Assigned task
From the records below, transcribe exactly the lines that begin at the line with "Viewport: 672px width, 411px height." and end at the line with "You are a computer-use agent. The", both included.

Extracted records
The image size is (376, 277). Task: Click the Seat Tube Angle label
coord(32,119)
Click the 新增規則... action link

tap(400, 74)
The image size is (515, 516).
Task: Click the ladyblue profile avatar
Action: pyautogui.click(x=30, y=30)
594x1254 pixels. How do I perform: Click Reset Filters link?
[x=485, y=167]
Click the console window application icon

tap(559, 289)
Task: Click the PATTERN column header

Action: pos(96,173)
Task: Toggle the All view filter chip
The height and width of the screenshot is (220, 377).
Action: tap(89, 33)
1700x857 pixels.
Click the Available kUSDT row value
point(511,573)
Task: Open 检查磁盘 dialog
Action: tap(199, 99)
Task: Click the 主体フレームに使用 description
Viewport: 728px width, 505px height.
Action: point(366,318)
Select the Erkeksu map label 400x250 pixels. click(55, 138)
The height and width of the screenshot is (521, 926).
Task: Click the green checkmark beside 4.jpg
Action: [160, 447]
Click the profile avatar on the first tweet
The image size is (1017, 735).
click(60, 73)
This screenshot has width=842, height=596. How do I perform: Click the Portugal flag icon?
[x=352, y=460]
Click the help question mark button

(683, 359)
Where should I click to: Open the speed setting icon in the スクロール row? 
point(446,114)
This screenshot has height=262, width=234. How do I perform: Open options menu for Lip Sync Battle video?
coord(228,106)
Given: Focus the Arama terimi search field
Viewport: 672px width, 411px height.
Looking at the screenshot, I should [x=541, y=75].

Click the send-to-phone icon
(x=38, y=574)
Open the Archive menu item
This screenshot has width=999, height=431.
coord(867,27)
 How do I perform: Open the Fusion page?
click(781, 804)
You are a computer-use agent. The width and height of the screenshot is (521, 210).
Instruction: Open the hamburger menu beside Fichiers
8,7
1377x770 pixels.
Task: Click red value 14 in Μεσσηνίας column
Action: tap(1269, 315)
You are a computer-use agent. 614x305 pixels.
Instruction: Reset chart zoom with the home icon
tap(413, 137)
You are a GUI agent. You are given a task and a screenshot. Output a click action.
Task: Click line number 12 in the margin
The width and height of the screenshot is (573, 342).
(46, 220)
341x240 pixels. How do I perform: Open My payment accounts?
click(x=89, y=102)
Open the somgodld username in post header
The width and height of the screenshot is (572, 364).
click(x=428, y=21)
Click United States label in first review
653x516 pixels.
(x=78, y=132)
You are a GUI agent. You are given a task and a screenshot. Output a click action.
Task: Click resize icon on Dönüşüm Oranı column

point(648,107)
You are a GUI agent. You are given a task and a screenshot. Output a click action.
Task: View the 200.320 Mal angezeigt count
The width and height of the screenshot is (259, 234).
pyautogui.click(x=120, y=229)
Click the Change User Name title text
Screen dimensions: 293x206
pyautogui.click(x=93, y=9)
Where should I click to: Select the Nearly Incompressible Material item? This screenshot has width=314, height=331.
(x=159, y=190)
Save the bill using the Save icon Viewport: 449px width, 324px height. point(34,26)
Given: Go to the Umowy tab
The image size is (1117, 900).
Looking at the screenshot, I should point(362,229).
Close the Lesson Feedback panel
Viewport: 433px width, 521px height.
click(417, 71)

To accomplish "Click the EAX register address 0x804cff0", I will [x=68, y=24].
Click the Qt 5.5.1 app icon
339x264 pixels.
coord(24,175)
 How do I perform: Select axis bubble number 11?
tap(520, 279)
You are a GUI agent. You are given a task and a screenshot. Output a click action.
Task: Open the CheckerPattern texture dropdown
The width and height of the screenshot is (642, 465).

Finished task
Viewport: 672px width, 411px height.
Looking at the screenshot, I should [x=541, y=75].

Click the send-to-phone icon
(x=38, y=574)
Open the Archive menu item
This screenshot has width=999, height=431.
coord(867,27)
 How do I perform: Open the Fusion page?
click(781, 804)
You are a computer-use agent. The width and height of the screenshot is (521, 210).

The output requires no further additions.